Saturday, December 31, 2011

Culturally relevant thinking points

"Culture Shift" is a collection of essay-type chapters taken in part from the author's blog and adapted for this book, filled with talking points, or perhaps what are more accurately described as thinking points. In his first book, Dr. R. Albert Mohler, Jr., president of The Southern Baptist Theological Seminary, covers topics ranging from abortion to natural disasters to the role of the Supreme Court to dishonesty to popular entertainment to political shifts to racism ... and a few things in-between.

In his introduction Mohler states, "We must first understand our culture and its challenges because we are to be faithful followers of Christ and faithful witnesses to the gospel. We are called to faithfulness, and faithfulness requires that we be ready to think as Christians when confronted with the crucial issues of the day. This is all rooted in our love of God." A better understanding of the culture in which we live makes us more relevant with our message and the methods of communication we employ as believers.
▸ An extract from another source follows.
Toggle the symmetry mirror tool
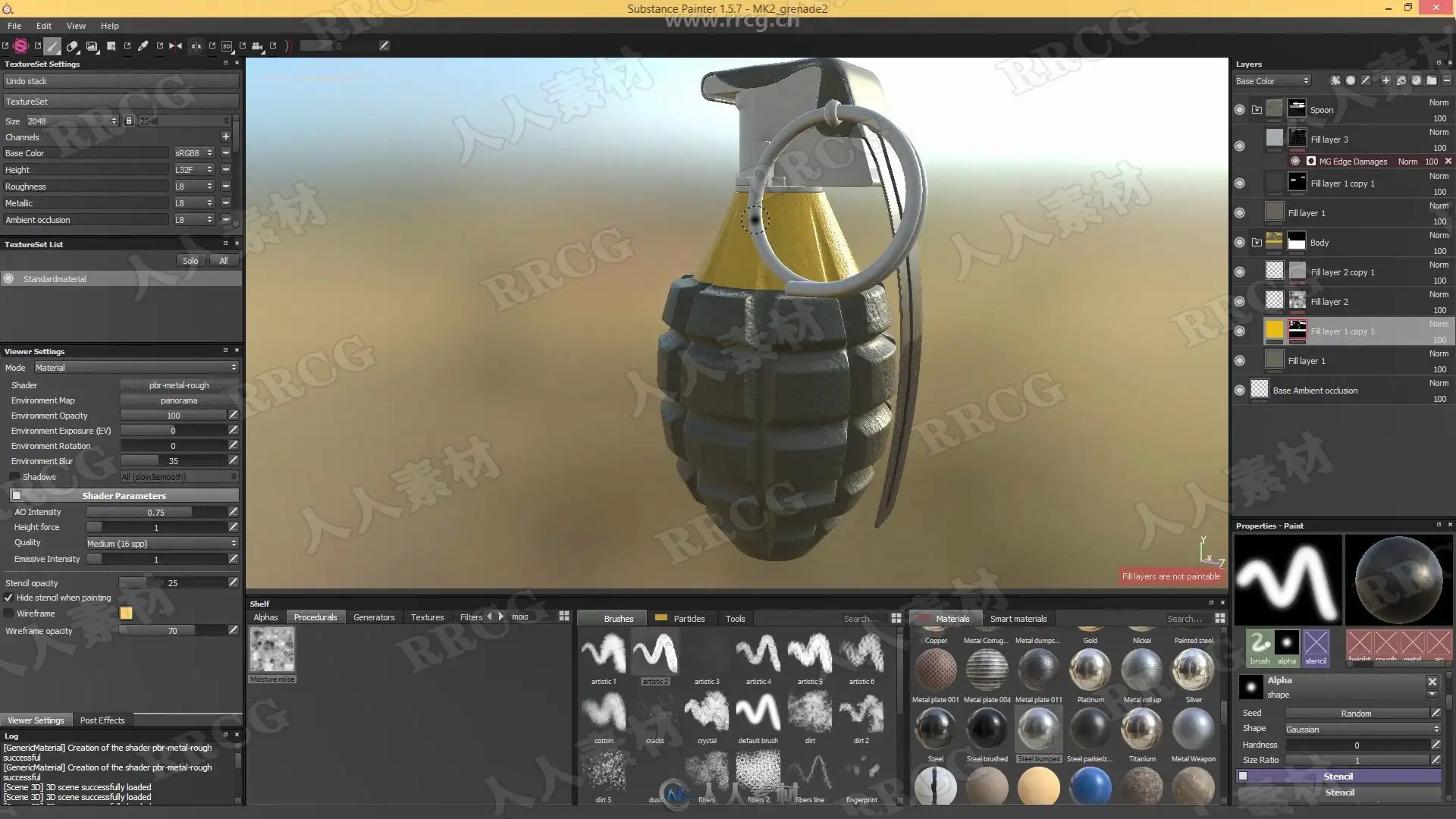 point(175,46)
It's best to take these topics one at a time and think through their implications upon people of faith.

A highlight of the book is the chapter where Mohlers offers five theses for understanding the relationship between Christian morality and public law! They are:

1) A liberal democracy must allow all participants in the debate to speak and argue from whatever worldviews or convictions they possess.
2) Citizens participating in public debate over law and public policy should declare the convictional basis for their arguments.
3) A liberal democracy must accept limits on secular discourse even as it recognizes limits on religious discourse.
4) A liberal democracy must acknowledge the commingling (mixing together) of religious and secular arguments, religious and secular motivations, and religious and secular outcomes.
5) A liberal democracy must acknowledge and respect the rights of all citizens, including its self-consciously religious citizens.

Another highlight is the chapter on the age of dishonesty, discussing the cultural acceptability of lying by renaming it as misspeak or exaggeration. How the culture has shifted!

Be informed, become more relevant and stretch your thinking with this very important work.

I received this book for free for review from Waterbrook Multnomah Publishers.